** Requirement **
Look for the word "with" in the material below, then report each line where it occurs.

** Opening Listed entries block **

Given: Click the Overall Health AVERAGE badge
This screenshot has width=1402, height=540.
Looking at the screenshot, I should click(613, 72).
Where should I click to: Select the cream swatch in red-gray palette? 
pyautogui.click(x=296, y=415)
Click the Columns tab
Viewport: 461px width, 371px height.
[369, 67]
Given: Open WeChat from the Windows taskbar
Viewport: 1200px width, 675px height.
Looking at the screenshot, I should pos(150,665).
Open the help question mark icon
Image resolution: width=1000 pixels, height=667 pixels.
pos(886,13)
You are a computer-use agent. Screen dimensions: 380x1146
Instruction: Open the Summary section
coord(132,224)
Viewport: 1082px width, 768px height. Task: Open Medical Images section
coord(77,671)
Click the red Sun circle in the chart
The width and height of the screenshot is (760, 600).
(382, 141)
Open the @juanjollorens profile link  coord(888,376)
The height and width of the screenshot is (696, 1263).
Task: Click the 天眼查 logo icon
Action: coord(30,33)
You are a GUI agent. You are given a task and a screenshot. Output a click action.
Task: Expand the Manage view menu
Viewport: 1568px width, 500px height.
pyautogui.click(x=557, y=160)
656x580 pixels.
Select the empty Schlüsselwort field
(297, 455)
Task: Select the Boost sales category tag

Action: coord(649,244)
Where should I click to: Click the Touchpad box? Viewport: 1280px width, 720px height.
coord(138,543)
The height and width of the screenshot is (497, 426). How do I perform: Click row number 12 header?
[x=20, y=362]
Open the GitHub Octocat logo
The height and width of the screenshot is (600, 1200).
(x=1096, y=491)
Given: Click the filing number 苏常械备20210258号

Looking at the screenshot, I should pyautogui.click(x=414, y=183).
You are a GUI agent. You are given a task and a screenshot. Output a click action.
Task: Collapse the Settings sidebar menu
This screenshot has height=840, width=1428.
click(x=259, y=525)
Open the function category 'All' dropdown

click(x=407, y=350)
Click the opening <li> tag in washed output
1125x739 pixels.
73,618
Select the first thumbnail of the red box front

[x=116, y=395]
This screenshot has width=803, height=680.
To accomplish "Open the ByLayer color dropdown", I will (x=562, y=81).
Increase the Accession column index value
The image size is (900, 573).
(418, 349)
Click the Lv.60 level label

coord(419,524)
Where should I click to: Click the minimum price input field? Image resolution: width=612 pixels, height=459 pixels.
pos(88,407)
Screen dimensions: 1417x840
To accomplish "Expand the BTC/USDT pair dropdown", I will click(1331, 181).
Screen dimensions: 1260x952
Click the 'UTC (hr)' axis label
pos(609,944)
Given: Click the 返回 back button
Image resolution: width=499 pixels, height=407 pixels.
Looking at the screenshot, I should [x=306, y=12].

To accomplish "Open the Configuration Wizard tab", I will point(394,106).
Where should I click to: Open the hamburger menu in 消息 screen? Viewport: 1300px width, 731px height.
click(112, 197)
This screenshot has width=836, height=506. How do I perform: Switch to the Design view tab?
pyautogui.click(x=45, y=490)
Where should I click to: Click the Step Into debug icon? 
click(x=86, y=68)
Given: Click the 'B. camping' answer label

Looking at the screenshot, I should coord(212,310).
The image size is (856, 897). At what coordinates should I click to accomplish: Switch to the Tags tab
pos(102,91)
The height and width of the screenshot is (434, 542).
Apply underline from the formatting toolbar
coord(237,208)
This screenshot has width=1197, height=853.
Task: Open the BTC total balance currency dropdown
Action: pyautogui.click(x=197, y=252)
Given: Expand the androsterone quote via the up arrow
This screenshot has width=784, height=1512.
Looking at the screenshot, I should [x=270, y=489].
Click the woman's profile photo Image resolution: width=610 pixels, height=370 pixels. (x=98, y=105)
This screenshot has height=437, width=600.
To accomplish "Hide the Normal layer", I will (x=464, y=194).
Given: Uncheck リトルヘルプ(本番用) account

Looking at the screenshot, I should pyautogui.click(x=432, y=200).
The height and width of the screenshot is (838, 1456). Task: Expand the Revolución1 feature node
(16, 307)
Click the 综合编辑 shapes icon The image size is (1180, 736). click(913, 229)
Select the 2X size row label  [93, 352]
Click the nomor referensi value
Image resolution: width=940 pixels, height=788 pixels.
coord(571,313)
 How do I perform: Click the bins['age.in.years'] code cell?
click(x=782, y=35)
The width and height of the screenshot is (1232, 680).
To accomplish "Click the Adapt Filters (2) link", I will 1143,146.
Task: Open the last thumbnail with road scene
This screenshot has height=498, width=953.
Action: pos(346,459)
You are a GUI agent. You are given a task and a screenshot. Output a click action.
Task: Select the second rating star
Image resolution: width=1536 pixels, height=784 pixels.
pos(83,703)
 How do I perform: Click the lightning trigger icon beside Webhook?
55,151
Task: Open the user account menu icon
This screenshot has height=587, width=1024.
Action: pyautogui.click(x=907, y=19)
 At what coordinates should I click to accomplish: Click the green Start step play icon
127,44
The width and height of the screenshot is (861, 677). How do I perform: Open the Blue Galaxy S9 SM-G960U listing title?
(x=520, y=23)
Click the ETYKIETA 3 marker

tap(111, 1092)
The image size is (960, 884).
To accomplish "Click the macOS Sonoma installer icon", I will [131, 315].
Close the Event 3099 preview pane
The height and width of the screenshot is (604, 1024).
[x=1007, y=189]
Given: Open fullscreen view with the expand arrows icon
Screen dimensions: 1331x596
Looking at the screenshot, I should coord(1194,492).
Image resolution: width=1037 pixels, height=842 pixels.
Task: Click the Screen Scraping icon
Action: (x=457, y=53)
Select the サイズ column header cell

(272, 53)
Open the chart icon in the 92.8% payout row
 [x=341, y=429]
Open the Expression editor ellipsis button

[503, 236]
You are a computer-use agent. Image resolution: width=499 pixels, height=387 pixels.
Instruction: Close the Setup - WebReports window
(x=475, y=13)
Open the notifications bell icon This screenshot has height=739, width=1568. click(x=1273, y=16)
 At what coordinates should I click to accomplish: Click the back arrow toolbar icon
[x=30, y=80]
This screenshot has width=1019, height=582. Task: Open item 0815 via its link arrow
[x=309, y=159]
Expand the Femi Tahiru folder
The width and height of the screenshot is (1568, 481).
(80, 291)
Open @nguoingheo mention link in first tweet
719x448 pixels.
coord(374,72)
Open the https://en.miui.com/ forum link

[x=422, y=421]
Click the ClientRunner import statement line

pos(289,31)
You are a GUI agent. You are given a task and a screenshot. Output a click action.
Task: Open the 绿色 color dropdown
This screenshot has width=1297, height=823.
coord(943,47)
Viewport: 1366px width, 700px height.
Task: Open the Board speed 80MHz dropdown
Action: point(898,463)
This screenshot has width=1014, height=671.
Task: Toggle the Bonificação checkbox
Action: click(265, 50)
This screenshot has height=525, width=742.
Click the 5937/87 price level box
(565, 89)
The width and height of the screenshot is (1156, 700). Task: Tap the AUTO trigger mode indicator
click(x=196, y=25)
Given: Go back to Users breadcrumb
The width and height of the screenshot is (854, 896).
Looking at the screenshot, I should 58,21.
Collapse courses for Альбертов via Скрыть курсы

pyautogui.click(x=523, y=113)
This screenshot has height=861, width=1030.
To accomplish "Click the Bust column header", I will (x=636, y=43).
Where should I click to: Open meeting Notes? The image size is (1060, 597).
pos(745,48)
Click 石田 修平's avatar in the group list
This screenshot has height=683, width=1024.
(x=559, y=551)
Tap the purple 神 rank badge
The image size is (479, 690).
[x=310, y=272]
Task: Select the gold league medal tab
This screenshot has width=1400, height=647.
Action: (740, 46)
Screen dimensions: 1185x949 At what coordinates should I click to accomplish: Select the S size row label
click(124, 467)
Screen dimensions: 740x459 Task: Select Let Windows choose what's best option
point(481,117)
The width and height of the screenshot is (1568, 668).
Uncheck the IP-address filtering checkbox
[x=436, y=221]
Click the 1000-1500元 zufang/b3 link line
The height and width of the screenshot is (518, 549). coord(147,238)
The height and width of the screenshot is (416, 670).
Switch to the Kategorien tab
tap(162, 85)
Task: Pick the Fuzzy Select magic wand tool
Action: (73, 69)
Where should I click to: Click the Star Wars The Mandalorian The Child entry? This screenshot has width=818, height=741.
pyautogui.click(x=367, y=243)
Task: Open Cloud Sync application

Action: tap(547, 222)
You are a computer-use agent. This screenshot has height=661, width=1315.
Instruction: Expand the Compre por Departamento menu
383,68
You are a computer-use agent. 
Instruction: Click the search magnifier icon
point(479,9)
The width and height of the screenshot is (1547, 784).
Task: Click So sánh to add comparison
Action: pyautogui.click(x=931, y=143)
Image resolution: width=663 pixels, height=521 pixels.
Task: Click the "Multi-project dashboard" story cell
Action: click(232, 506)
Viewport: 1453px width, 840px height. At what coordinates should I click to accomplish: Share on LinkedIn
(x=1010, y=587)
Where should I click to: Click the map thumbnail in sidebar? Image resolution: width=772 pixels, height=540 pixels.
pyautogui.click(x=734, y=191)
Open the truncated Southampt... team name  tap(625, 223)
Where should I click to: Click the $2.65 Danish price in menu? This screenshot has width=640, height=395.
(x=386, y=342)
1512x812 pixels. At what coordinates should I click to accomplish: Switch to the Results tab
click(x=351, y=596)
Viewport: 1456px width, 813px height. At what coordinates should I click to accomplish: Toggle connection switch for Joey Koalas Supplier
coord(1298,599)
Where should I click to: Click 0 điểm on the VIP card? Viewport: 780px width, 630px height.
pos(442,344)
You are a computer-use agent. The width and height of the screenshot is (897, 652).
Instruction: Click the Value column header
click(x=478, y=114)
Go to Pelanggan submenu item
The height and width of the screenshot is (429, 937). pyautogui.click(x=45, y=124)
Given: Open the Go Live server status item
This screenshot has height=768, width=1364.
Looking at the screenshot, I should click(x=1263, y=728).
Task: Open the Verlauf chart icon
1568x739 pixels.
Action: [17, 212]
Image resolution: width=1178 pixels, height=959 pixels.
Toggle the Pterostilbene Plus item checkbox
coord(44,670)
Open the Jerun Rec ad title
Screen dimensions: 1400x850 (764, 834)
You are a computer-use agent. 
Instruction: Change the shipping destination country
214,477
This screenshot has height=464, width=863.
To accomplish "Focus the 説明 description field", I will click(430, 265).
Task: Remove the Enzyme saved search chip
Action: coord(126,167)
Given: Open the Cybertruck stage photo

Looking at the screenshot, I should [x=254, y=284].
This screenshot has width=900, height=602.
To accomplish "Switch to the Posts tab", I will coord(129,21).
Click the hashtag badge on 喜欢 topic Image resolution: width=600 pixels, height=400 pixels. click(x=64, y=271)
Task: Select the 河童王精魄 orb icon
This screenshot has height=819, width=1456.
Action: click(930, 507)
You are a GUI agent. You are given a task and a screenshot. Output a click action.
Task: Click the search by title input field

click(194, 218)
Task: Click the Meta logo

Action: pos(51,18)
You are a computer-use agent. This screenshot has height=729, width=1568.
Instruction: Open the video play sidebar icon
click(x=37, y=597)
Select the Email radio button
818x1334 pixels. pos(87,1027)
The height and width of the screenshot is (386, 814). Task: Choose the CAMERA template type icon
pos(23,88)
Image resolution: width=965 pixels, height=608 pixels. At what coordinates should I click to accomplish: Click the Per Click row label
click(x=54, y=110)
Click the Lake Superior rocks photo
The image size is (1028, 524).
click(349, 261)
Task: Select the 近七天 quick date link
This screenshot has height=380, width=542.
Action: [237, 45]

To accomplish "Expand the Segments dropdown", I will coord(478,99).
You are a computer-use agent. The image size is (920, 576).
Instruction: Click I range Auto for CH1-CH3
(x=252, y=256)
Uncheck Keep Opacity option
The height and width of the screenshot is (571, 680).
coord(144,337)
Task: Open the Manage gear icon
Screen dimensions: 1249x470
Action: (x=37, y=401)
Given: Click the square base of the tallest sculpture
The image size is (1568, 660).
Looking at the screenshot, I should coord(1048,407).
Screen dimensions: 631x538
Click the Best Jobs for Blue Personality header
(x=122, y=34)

** Closing Listed entries block **

** Exercise response **
Task: Open the last thumbnail with road scene
Given: Open fullscreen view with the expand arrows icon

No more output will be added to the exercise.